**Excerpt to read:**
M
morganist
Originally published at morganisteconomics.
Copyright © 2021 Peter James Rhys Morgan.
see the link below.
http://morganisteconomics.blogspot.com/2021/07/dealing-with-inflation-in-america.html
The original article has a report in a scribd document below it that displays the successful outcome of pension economic control in the United Kingdom. Look how much the house repossession rate dropped when pension economic control was used.
Dealing with inflation in America.
By Peter Morgan.
11:52 15/07/2021.
The rate of inflation in America rose to 5.4% in June, which is the highest rate since 2008. When inflation increases the cost of living rises, business operating costs appreciate and the purchasing power of investment returns falls. High rates of inflation can lead to poverty and economic downturn. Usually inflation is controlled by using either an interest rate increase or a taxation increase to dampen the demand for goods and services reducing the overall price.

**Dataset section:**
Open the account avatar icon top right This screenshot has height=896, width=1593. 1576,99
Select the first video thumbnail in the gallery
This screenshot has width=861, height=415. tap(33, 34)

**Written exercise 1:** In the article on inflation in America, what rate did inflation reach in June?
**Written exercise 2:** Pick up the article on inflation in America right after its last sentence and keep writing.
You won't need the listing for anything here.

**Exercise result 1:** It rose to 5.4%, the highest rate since 2008.

**Exercise result 2:**
Interest rate increments increase the rate of saving, decrease the rate of borrowing and raise the instalment payments of outstanding loans. This can put pressure on borrowers, businesses and homeowners who may struggle to pay the higher debt instalment payments. Higher rates of taxation can put a similar strain on businesses and private citizens, although it can be more selective than an interest rate increase which can help to reduce the pressure on the economy.
Interest rate alterations are part of Monetary policy, which is the control of the money supply to manage the economy. Taxation alterations are part of Fiscal policy, which is the control of government spending, borrowing and revenue to reach economic targets. Both Monetary policy and Fiscal policy can be damaging to the economy, especially when they are used to control inflation so an alternative method of managing inflation would be extremely valuable.
When public and private debt are high the economy becomes very sensitive to interest rate or taxation alterations. The population is squeezed by the loss of income the interest rate rise or taxation increase creates which can cause insolvency, business failure and the repossession of houses. The consequences of the solutions for inflation may be worse than the inflation itself, but inflation is still a big problem. So can it be managed without Monetary or Fiscal policies?
In the United Kingdom over the past ten to fifteen years the use of pension economic control has led to an ability in attaining the economic targets, that has never been seen before. The increase of pension saving to reduce inflation rather than an interest rate rise or taxation hikes has enabled inflationary control without the consequences, plus pension saving has increased. Reducing the annual pension saving rate also helped to prevent deflation to maintain growth.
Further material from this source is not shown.